● Aim of the exercise
With nothing left out, repeat every entry exactly.

(Items from a data source)
···

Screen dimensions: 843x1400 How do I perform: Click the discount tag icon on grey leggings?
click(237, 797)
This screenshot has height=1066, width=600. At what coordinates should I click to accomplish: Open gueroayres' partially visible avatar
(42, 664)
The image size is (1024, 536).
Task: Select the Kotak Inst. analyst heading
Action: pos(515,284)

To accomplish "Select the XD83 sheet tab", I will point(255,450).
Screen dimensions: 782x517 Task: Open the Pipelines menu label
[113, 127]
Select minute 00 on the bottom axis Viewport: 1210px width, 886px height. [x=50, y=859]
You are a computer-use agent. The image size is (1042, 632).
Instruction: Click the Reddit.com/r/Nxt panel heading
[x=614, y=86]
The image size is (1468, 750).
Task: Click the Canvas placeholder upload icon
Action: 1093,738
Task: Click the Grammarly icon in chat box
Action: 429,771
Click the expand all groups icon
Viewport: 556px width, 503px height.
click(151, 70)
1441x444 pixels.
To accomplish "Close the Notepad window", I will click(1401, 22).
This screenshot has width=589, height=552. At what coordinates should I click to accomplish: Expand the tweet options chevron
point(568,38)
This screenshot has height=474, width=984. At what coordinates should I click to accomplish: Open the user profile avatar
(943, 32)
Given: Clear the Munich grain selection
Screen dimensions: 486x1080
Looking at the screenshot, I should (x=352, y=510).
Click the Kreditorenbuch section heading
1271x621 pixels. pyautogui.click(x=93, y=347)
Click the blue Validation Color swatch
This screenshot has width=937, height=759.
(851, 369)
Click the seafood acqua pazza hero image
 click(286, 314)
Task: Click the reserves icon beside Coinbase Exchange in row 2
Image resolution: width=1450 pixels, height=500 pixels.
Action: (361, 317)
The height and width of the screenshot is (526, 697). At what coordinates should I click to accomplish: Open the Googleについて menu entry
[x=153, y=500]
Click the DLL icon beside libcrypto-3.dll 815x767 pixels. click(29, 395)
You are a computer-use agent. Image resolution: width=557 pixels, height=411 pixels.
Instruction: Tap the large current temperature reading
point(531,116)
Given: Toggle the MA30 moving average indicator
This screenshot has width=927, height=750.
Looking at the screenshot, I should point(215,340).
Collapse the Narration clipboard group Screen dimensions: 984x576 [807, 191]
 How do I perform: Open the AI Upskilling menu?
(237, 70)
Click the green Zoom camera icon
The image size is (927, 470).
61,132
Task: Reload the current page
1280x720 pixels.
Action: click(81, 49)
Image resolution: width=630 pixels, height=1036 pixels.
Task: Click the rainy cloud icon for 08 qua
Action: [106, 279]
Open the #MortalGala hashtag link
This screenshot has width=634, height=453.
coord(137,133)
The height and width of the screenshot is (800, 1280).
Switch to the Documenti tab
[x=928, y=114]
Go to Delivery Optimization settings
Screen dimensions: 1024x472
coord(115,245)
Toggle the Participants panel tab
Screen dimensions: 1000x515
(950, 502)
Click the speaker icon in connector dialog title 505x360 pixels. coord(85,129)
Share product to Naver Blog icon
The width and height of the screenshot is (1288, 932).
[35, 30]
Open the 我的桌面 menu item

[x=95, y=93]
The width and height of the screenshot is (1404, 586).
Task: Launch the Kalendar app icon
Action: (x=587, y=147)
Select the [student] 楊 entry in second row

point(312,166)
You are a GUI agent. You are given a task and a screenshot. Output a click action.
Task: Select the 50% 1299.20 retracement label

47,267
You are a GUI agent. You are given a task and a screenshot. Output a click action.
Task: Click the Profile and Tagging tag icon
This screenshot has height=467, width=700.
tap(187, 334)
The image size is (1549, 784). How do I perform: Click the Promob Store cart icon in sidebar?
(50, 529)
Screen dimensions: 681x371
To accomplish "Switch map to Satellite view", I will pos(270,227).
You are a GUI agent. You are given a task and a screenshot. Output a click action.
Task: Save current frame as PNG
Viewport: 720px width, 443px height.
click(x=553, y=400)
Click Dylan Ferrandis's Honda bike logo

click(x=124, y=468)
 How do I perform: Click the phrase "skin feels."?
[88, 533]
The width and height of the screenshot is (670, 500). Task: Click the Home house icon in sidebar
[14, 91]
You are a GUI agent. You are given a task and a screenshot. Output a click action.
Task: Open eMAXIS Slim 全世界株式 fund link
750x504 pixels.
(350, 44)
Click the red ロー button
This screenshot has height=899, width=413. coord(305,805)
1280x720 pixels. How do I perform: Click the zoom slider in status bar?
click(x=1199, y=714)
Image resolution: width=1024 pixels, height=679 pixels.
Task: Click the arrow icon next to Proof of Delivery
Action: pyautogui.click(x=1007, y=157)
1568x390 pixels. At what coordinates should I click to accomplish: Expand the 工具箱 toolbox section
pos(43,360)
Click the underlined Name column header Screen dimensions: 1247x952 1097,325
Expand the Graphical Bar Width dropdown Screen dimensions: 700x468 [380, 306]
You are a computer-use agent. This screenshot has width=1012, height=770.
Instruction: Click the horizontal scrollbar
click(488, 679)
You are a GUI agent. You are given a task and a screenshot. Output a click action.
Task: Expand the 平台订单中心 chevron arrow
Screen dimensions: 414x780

···

● Written solution
Screen dimensions: 843x1400 How do I perform: Click the discount tag icon on grey leggings?
click(237, 797)
This screenshot has height=1066, width=600. At what coordinates should I click to accomplish: Open gueroayres' partially visible avatar
(42, 664)
The image size is (1024, 536).
Task: Select the Kotak Inst. analyst heading
Action: pos(515,284)

To accomplish "Select the XD83 sheet tab", I will point(255,450).
Screen dimensions: 782x517 Task: Open the Pipelines menu label
[113, 127]
Select minute 00 on the bottom axis Viewport: 1210px width, 886px height. [x=50, y=859]
You are a computer-use agent. The image size is (1042, 632).
Instruction: Click the Reddit.com/r/Nxt panel heading
[x=614, y=86]
The image size is (1468, 750).
Task: Click the Canvas placeholder upload icon
Action: 1093,738
Task: Click the Grammarly icon in chat box
Action: 429,771
Click the expand all groups icon
Viewport: 556px width, 503px height.
click(151, 70)
1441x444 pixels.
To accomplish "Close the Notepad window", I will click(1401, 22).
This screenshot has width=589, height=552. At what coordinates should I click to accomplish: Expand the tweet options chevron
point(568,38)
This screenshot has height=474, width=984. At what coordinates should I click to accomplish: Open the user profile avatar
(943, 32)
Given: Clear the Munich grain selection
Screen dimensions: 486x1080
Looking at the screenshot, I should (x=352, y=510).
Click the Kreditorenbuch section heading
1271x621 pixels. pyautogui.click(x=93, y=347)
Click the blue Validation Color swatch
This screenshot has width=937, height=759.
(851, 369)
Click the seafood acqua pazza hero image
 click(286, 314)
Task: Click the reserves icon beside Coinbase Exchange in row 2
Image resolution: width=1450 pixels, height=500 pixels.
Action: (361, 317)
The height and width of the screenshot is (526, 697). At what coordinates should I click to accomplish: Open the Googleについて menu entry
[x=153, y=500]
Click the DLL icon beside libcrypto-3.dll 815x767 pixels. click(29, 395)
You are a computer-use agent. Image resolution: width=557 pixels, height=411 pixels.
Instruction: Tap the large current temperature reading
point(531,116)
Given: Toggle the MA30 moving average indicator
This screenshot has width=927, height=750.
Looking at the screenshot, I should point(215,340).
Collapse the Narration clipboard group Screen dimensions: 984x576 [807, 191]
 How do I perform: Open the AI Upskilling menu?
(237, 70)
Click the green Zoom camera icon
The image size is (927, 470).
61,132
Task: Reload the current page
1280x720 pixels.
Action: click(81, 49)
Image resolution: width=630 pixels, height=1036 pixels.
Task: Click the rainy cloud icon for 08 qua
Action: [106, 279]
Open the #MortalGala hashtag link
This screenshot has width=634, height=453.
coord(137,133)
The height and width of the screenshot is (800, 1280).
Switch to the Documenti tab
[x=928, y=114]
Go to Delivery Optimization settings
Screen dimensions: 1024x472
coord(115,245)
Toggle the Participants panel tab
Screen dimensions: 1000x515
(950, 502)
Click the speaker icon in connector dialog title 505x360 pixels. coord(85,129)
Share product to Naver Blog icon
The width and height of the screenshot is (1288, 932).
[35, 30]
Open the 我的桌面 menu item

[x=95, y=93]
The width and height of the screenshot is (1404, 586).
Task: Launch the Kalendar app icon
Action: (x=587, y=147)
Select the [student] 楊 entry in second row

point(312,166)
You are a GUI agent. You are given a task and a screenshot. Output a click action.
Task: Select the 50% 1299.20 retracement label

47,267
You are a GUI agent. You are given a task and a screenshot. Output a click action.
Task: Click the Profile and Tagging tag icon
This screenshot has height=467, width=700.
tap(187, 334)
The image size is (1549, 784). How do I perform: Click the Promob Store cart icon in sidebar?
(50, 529)
Screen dimensions: 681x371
To accomplish "Switch map to Satellite view", I will pos(270,227).
You are a GUI agent. You are given a task and a screenshot. Output a click action.
Task: Save current frame as PNG
Viewport: 720px width, 443px height.
click(x=553, y=400)
Click Dylan Ferrandis's Honda bike logo

click(x=124, y=468)
 How do I perform: Click the phrase "skin feels."?
[88, 533]
The width and height of the screenshot is (670, 500). Task: Click the Home house icon in sidebar
[14, 91]
You are a GUI agent. You are given a task and a screenshot. Output a click action.
Task: Open eMAXIS Slim 全世界株式 fund link
750x504 pixels.
(350, 44)
Click the red ロー button
This screenshot has height=899, width=413. coord(305,805)
1280x720 pixels. How do I perform: Click the zoom slider in status bar?
click(x=1199, y=714)
Image resolution: width=1024 pixels, height=679 pixels.
Task: Click the arrow icon next to Proof of Delivery
Action: pyautogui.click(x=1007, y=157)
1568x390 pixels. At what coordinates should I click to accomplish: Expand the 工具箱 toolbox section
pos(43,360)
Click the underlined Name column header Screen dimensions: 1247x952 1097,325
Expand the Graphical Bar Width dropdown Screen dimensions: 700x468 [380, 306]
You are a computer-use agent. This screenshot has width=1012, height=770.
Instruction: Click the horizontal scrollbar
click(488, 679)
You are a GUI agent. You are given a task and a screenshot. Output a click action.
Task: Expand the 平台订单中心 chevron arrow
Screen dimensions: 414x780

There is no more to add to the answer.